MaartenGr / BERTopic

Leveraging BERT and c-TF-IDF to create easily interpretable topics.
https://maartengr.github.io/BERTopic/
MIT License
6.09k stars 758 forks source link

"doc_length" doesn't work with llama3.1 #2185

Open mjin990 opened 6 days ago

mjin990 commented 6 days ago

Have you searched existing issues? 🔎

Desribe the bug

I am using beropic with llama3.1 for topic modelling. My text is long, so I use doc_length in TextGeneration().

Error:

File "/home/bert/lib/python3.11/site-packages/bertopic/representation/_utils.py", line 57, in truncate_document return truncated_document ^^^^^^^^^^^^^^^^^^ UnboundLocalError: cannot access local variable 'truncated_document' where it is not associated with a value

Reproduction

from bertopic import BERTopic

**here is my code:**

llama3 = TextGeneration(generator, prompt=prompt, nr_docs=4,doc_length=3000)
representation_model = {
    "Llama3": llama3
}
topic_model = BERTopic(
  embedding_model=embedding_model,
  representation_model=representation_model,
  umap_model=umap_model, 
  hdbscan_model=hdbscan_model,
  nr_topics = nr_topics,
  min_topic_size = 10,
  verbose=True,
)

BERTopic Version

0.16.4

MaartenGr commented 6 days ago

Thanks for sharing! I believe you also need to specify the tokenizer for it to work.
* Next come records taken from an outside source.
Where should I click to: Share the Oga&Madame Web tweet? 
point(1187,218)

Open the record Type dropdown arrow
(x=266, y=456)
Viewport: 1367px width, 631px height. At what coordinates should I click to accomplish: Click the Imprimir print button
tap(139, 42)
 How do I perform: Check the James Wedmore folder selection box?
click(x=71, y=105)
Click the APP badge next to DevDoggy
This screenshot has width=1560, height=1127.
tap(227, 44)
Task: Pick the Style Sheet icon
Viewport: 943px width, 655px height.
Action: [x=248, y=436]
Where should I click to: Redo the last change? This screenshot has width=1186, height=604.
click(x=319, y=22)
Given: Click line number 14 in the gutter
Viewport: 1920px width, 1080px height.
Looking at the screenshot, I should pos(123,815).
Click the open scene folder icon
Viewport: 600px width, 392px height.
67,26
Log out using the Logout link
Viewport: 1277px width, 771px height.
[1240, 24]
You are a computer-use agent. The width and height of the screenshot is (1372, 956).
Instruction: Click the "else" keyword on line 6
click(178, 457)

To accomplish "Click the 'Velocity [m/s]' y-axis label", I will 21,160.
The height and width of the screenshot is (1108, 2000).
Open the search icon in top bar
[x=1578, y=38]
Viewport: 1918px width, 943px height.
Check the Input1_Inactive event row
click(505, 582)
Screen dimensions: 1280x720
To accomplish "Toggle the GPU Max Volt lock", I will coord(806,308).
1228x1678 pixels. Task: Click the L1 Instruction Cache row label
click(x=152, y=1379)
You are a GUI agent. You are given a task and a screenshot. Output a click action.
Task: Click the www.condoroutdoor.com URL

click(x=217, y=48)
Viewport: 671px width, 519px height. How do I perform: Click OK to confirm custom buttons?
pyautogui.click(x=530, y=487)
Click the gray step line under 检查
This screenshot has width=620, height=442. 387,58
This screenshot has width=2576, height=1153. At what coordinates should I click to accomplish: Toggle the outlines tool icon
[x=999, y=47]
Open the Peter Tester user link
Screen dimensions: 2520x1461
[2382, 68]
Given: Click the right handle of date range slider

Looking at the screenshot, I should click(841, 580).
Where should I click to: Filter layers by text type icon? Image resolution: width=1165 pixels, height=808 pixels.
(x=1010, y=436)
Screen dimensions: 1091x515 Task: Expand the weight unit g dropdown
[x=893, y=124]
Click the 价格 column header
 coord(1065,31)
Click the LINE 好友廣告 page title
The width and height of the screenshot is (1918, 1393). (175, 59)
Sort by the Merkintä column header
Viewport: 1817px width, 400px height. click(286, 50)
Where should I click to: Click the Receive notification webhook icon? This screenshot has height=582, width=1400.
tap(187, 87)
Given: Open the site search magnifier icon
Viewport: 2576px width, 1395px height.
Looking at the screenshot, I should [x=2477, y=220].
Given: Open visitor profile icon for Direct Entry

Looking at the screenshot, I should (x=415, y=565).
There's also a PR open for a fix that I will check out later this week. That said, should work by specifying tokenizer.

mjin990 commented 6 days ago

Thanks for sharing! I believe you also need to specify the tokenizer for it to work. There's also a PR open for a fix that I will check out later this week. That said, should work by specifying tokenizer.

Thanks for your quick reply! Yes, it works after adding tokenizer.